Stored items
━━━━━━━━
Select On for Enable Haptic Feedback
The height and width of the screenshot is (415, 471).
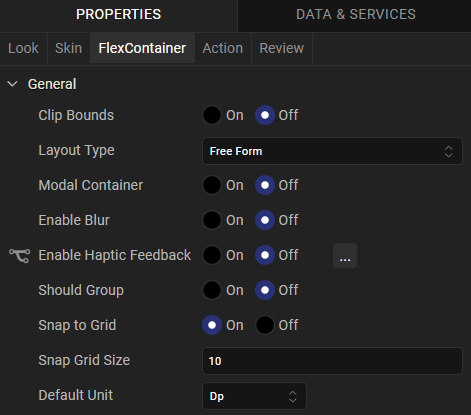pos(212,255)
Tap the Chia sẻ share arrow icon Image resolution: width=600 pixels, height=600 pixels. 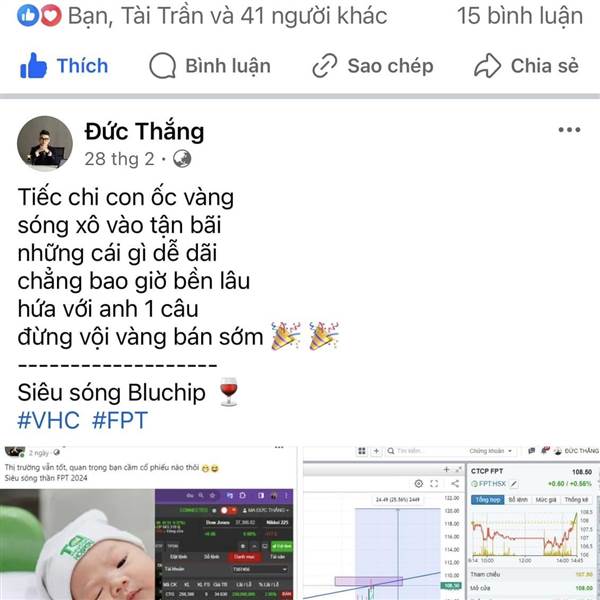pos(487,66)
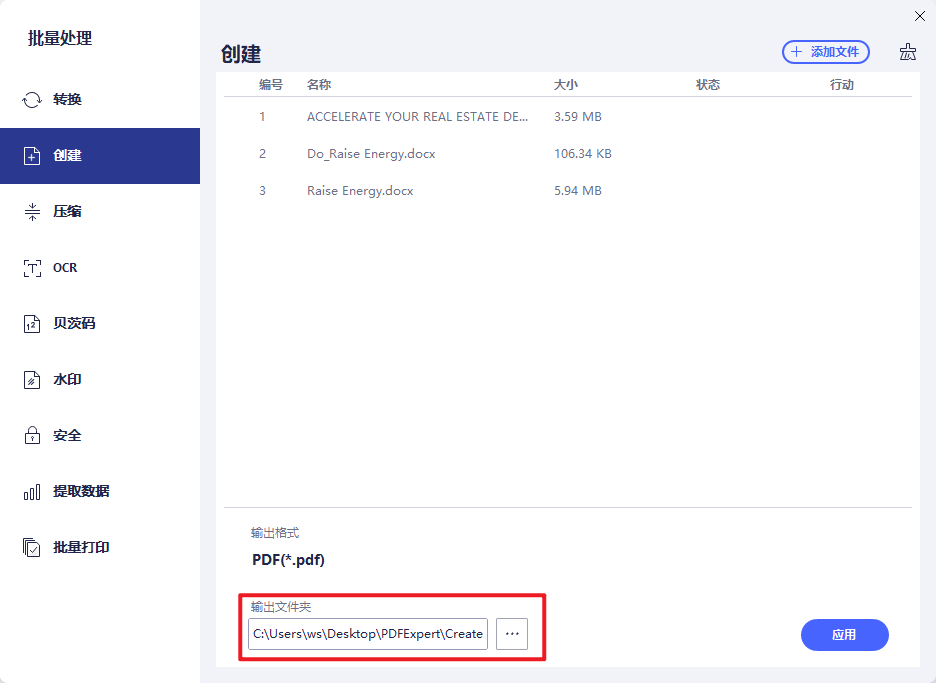Click the 提取数据 (Extract data) chart icon
This screenshot has width=936, height=683.
click(x=32, y=492)
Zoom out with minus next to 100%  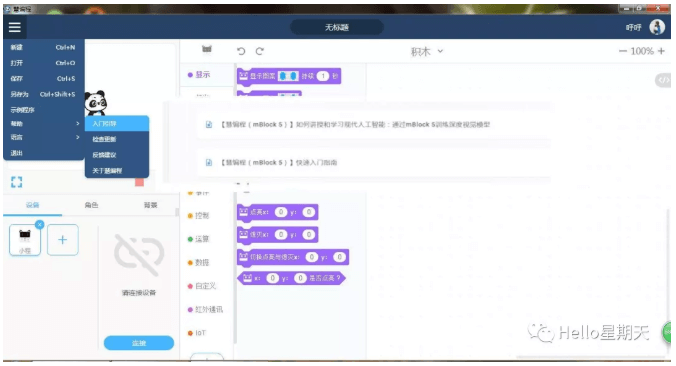coord(623,51)
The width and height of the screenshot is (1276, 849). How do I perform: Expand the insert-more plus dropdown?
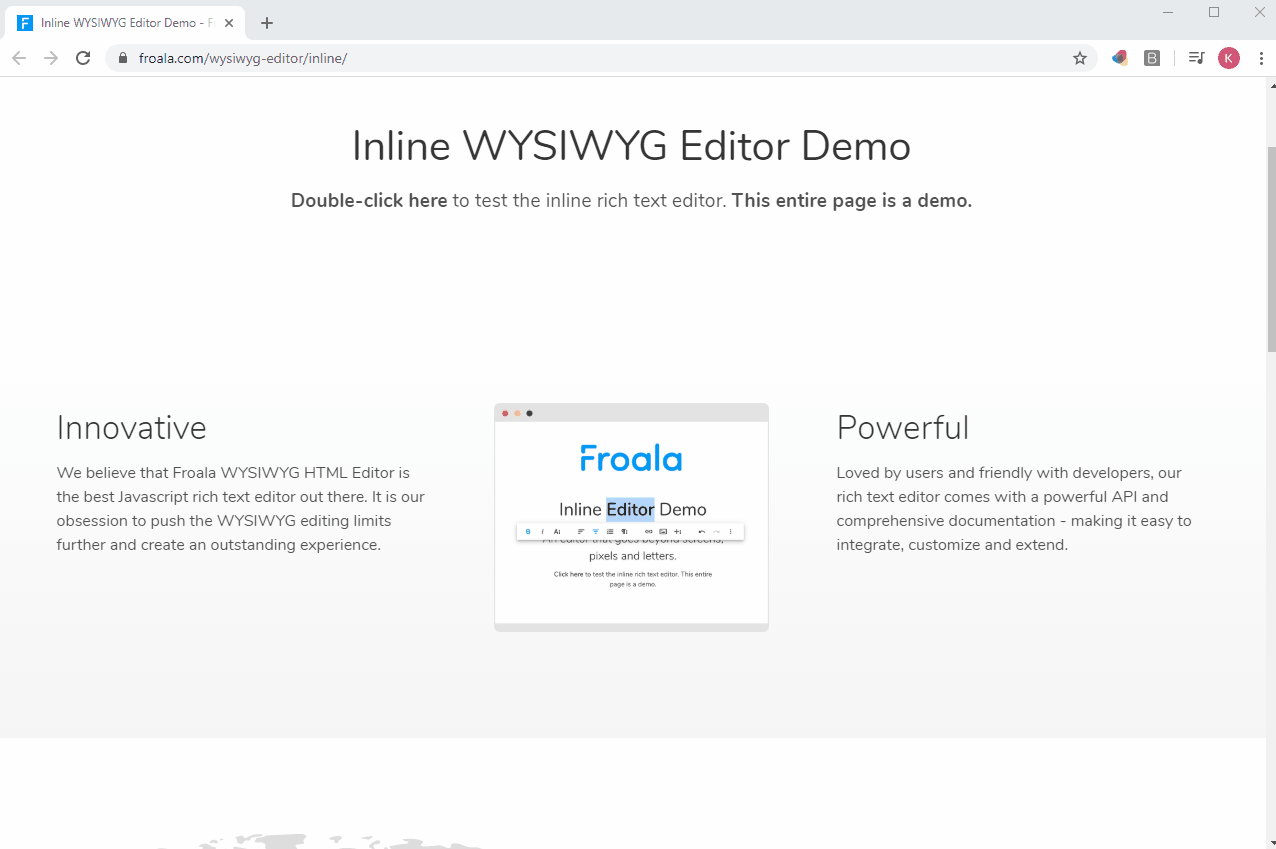679,531
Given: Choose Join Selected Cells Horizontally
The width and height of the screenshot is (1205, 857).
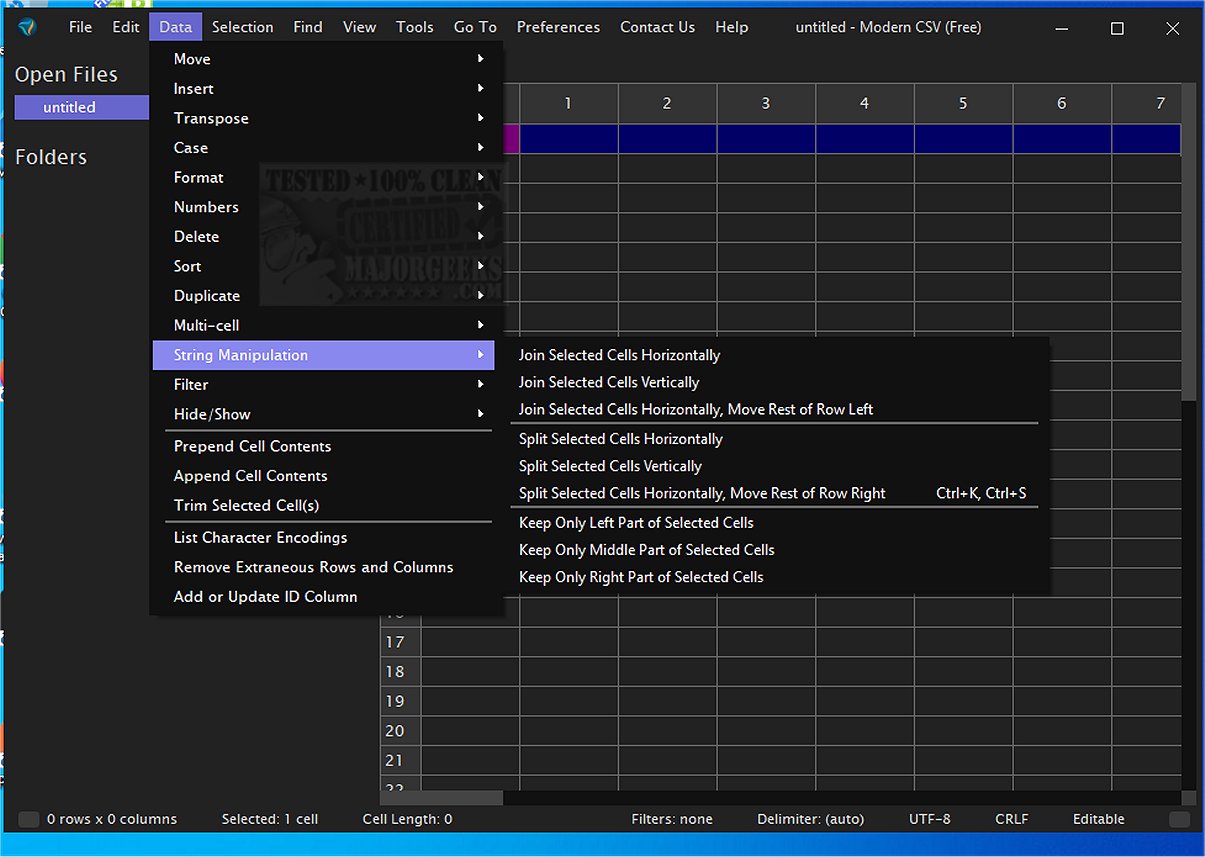Looking at the screenshot, I should point(619,355).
━━━━━━━━
- [PROBLEM DETAILS]:
Leave the pictures out, and copy exactly each line from the one containing "The width and height of the screenshot is (1276, 849)." through the final line of the data.

- [YOUR RESPONSE]:
The width and height of the screenshot is (1276, 849). How do I perform: Expand the insert-more plus dropdown?
679,531
Given: Choose Join Selected Cells Horizontally
The width and height of the screenshot is (1205, 857).
Looking at the screenshot, I should point(619,355).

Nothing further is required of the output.